Problem: Rewrite every line from the start of the entries through the line containing "(x=688, y=76)", both included, keeping the requests. Scale each coordinate in the answers by 1.2, round to whole numbers with halves rounded up, and leave the pictures out.

════════

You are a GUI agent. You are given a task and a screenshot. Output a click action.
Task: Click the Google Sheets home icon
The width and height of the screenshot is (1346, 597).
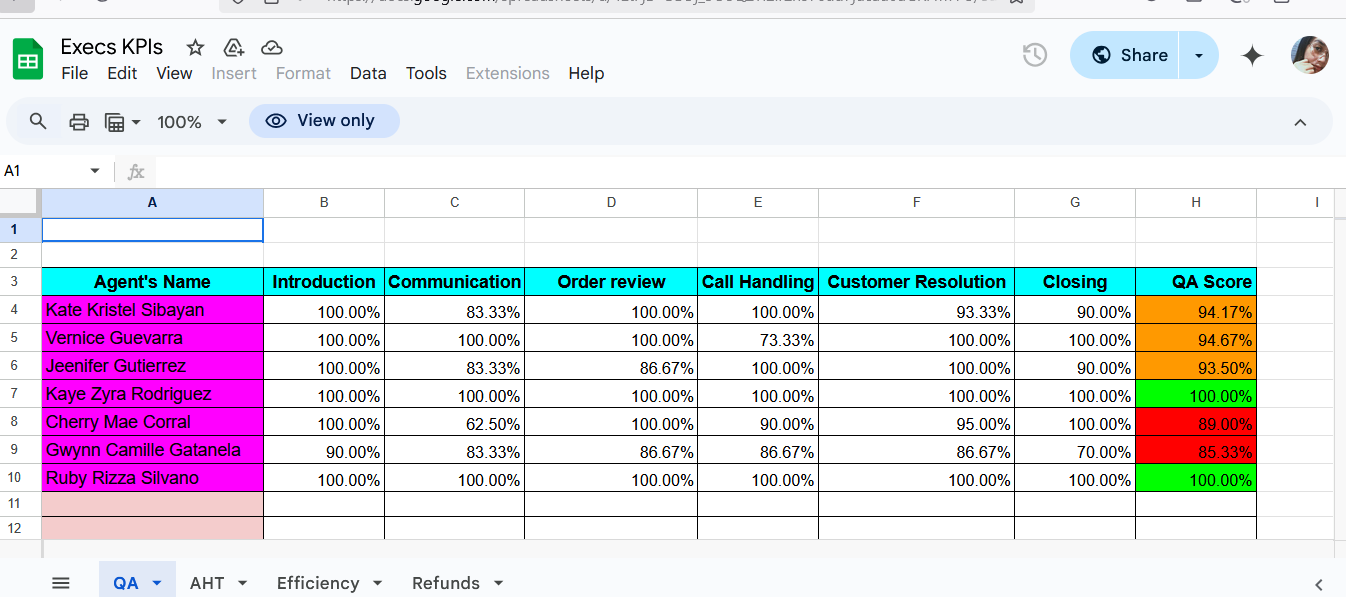(x=28, y=59)
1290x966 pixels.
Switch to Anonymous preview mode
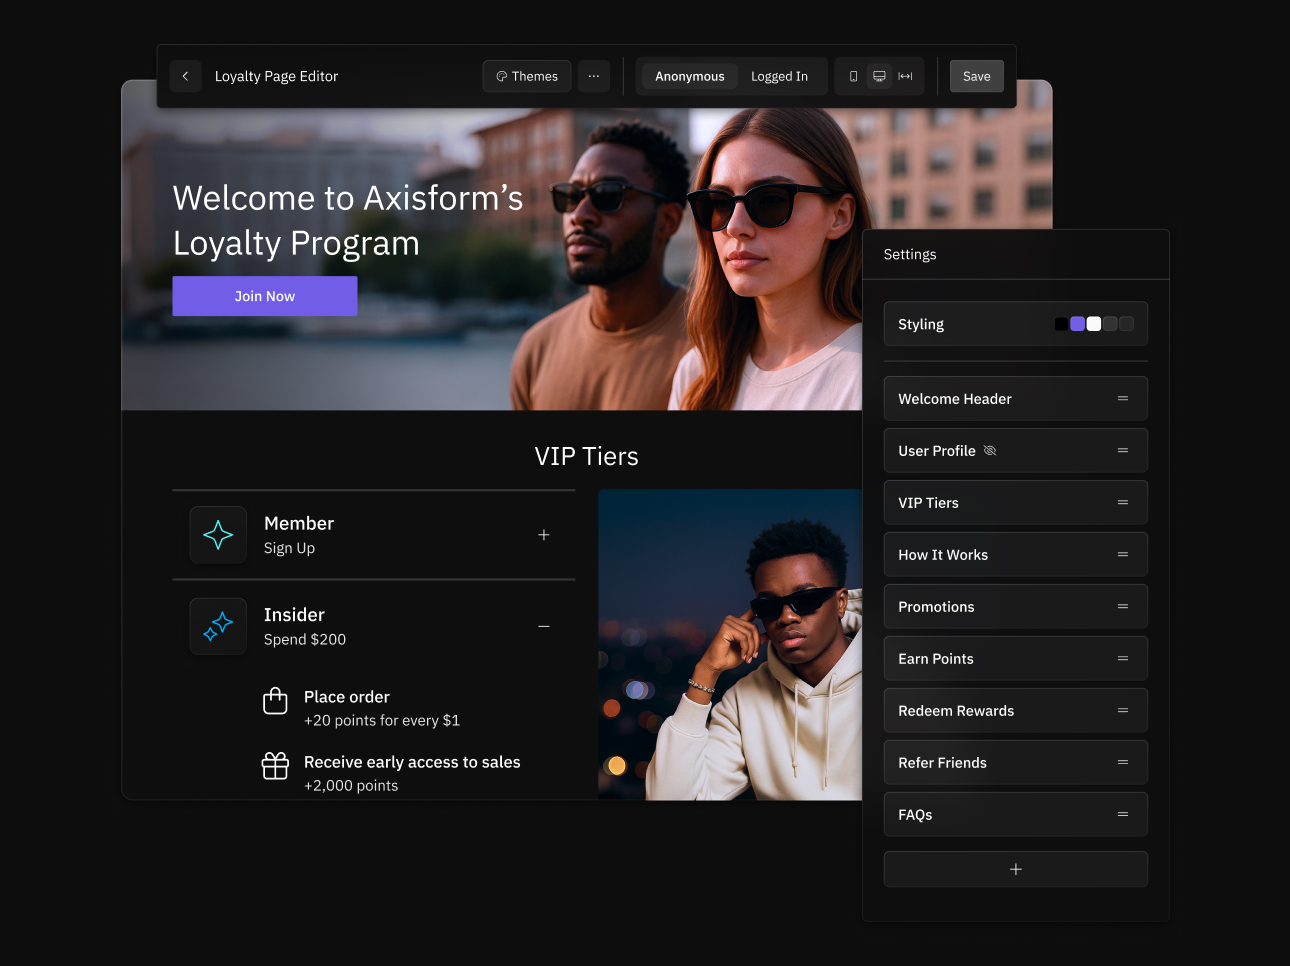(x=688, y=76)
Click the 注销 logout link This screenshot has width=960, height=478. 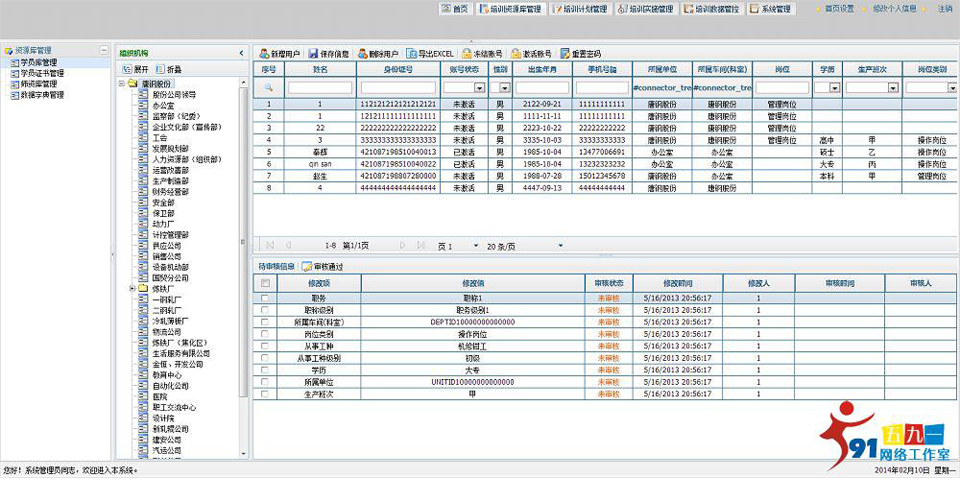[x=945, y=9]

════════

Completed exercise:
You are a GUI agent. You are given a task and a screenshot. Output a click action.
Task: Click the Google Sheets home icon
The width and height of the screenshot is (1346, 597).
(x=34, y=71)
1290x966 pixels.
Switch to Anonymous preview mode
(x=826, y=91)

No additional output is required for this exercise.